Rows:
## Begin

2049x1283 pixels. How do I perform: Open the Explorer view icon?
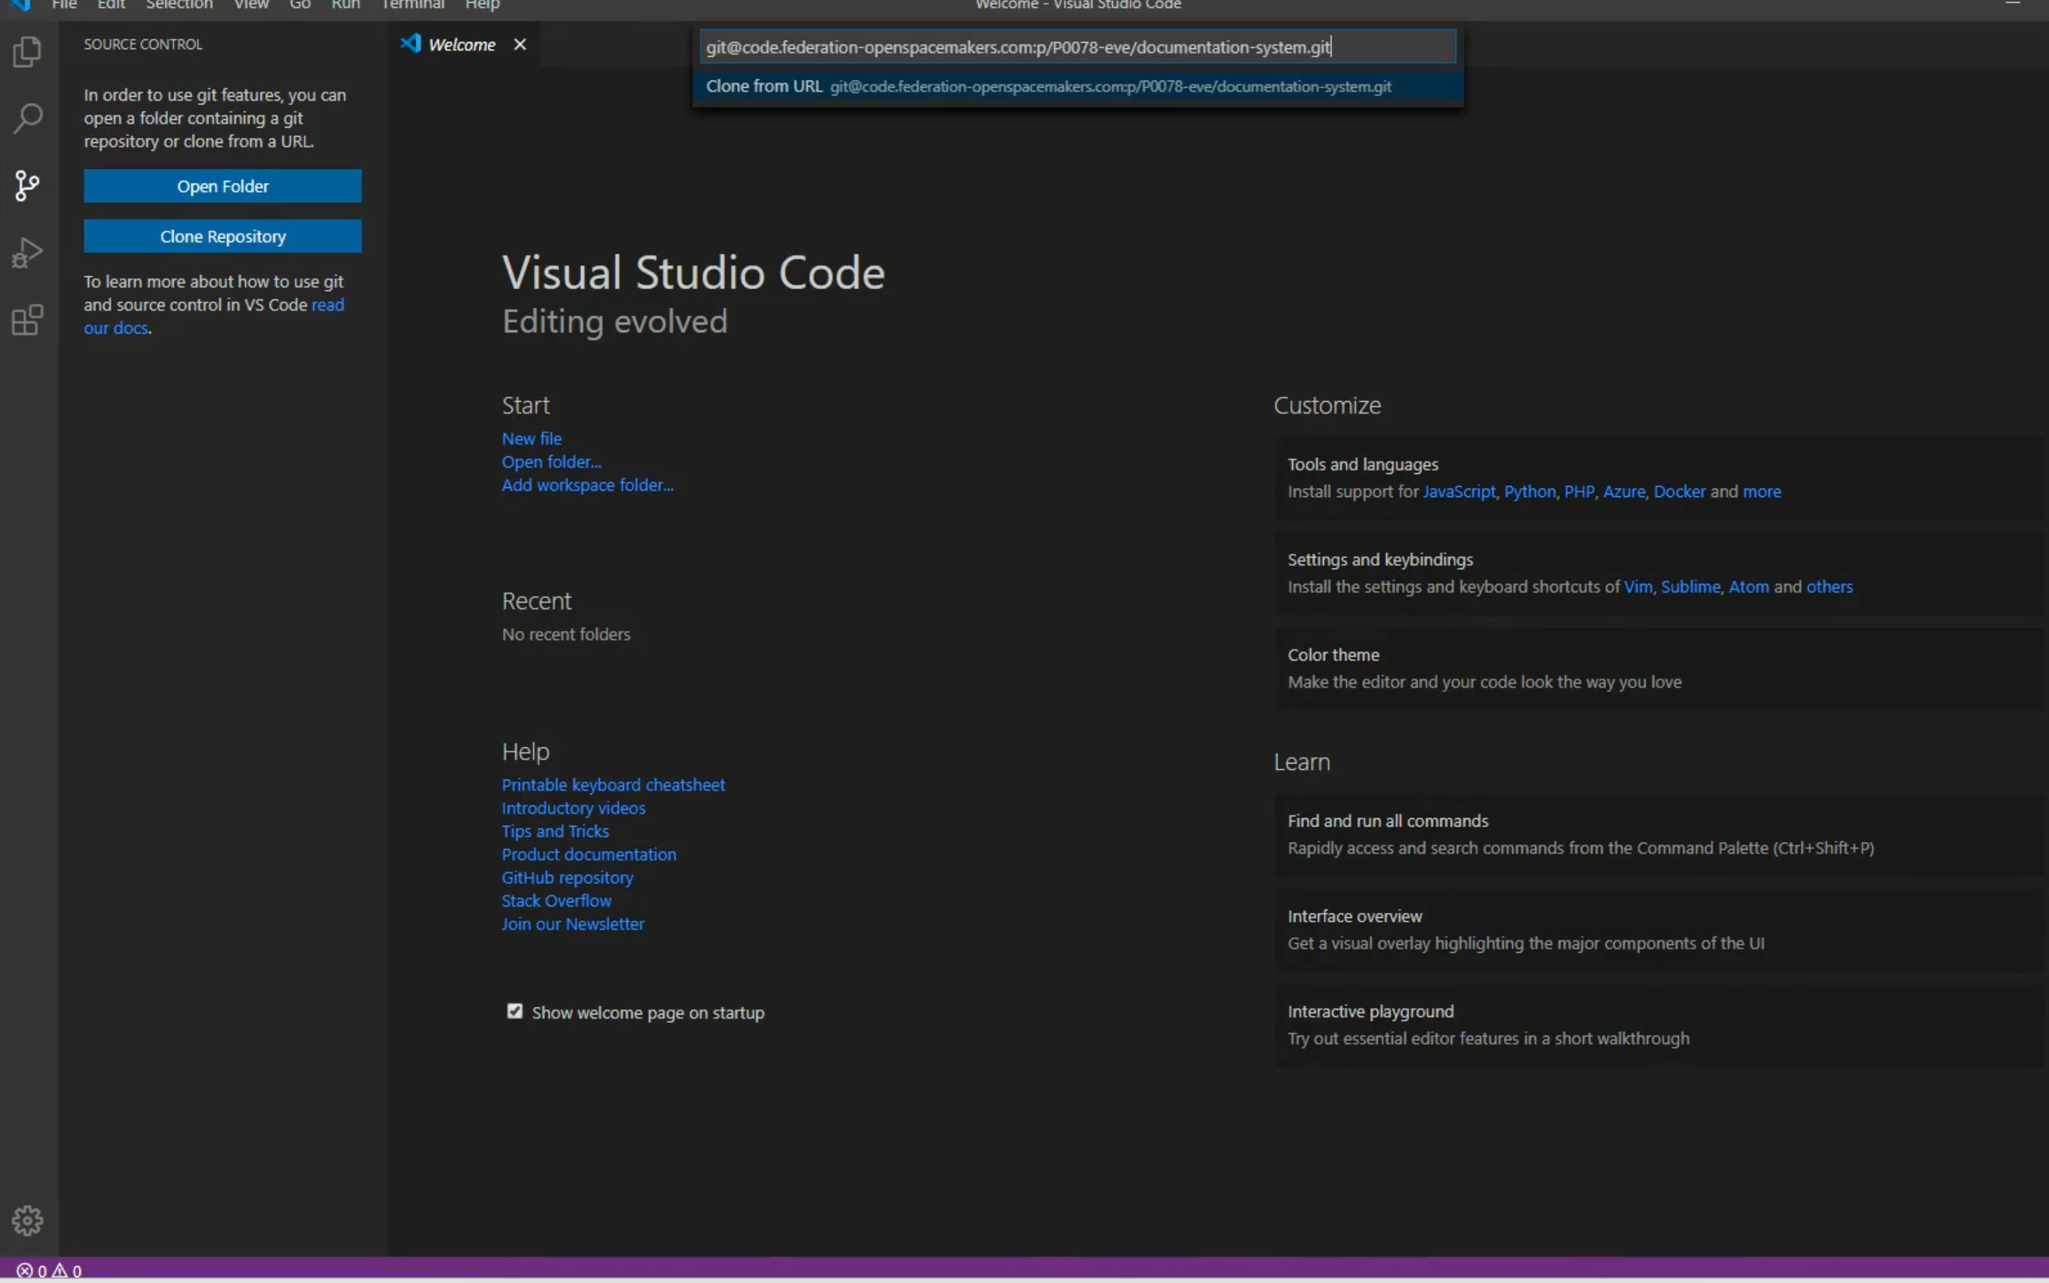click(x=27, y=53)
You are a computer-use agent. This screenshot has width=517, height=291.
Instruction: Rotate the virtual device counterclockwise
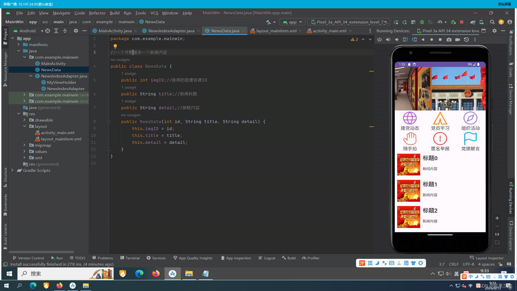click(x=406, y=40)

## End
## Begin

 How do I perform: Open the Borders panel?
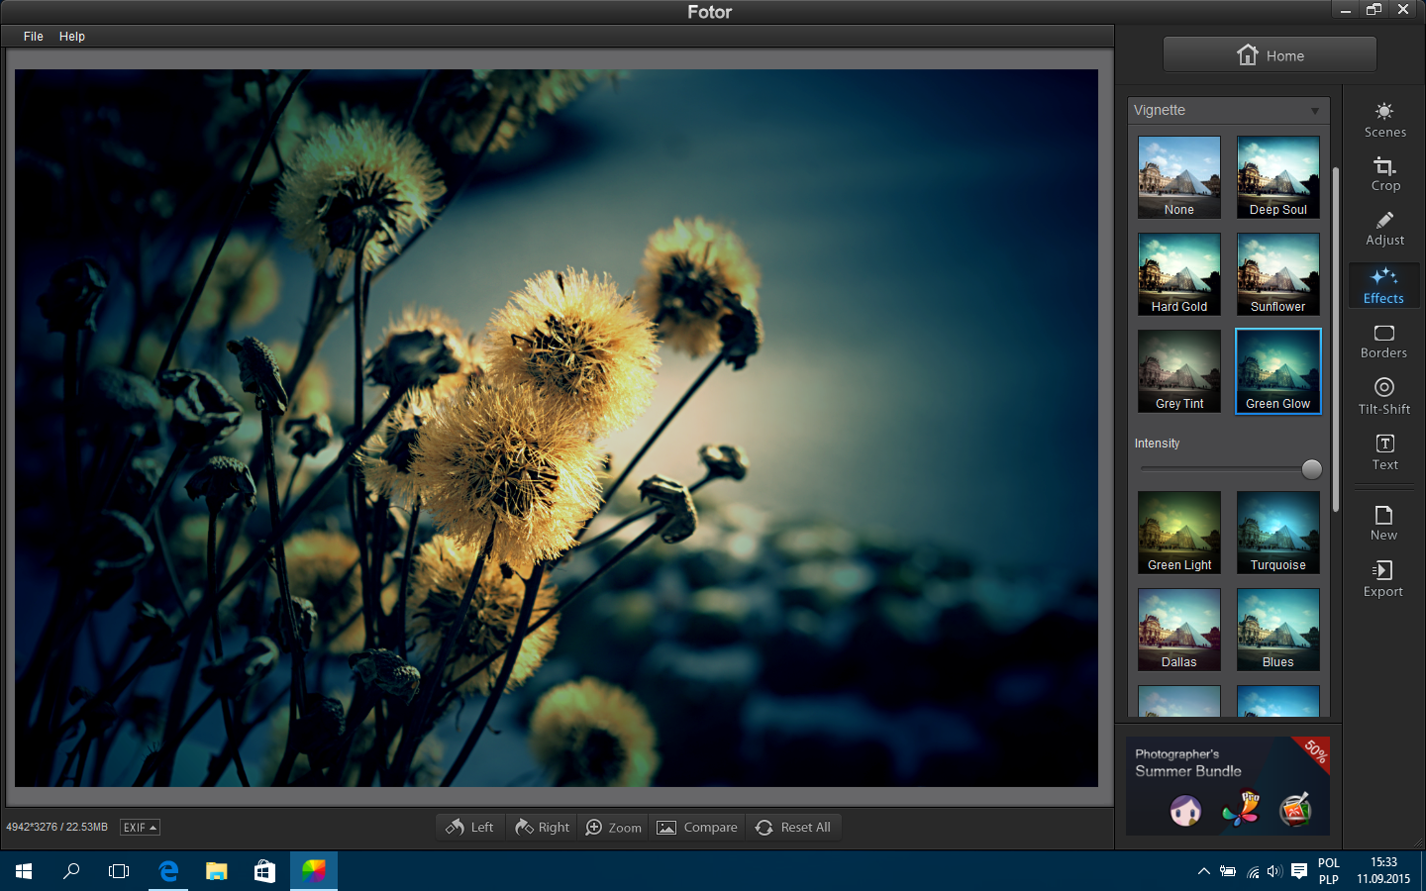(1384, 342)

## End

Could you copy the records from the line containing "You are a computer-use" up to and including the line containing "click(x=406, y=40)", reproducing them verbatim but without the pictures?

Complete output:
You are a computer-use agent. This screenshot has width=517, height=291.
Instruction: Rotate the virtual device counterclockwise
click(x=406, y=40)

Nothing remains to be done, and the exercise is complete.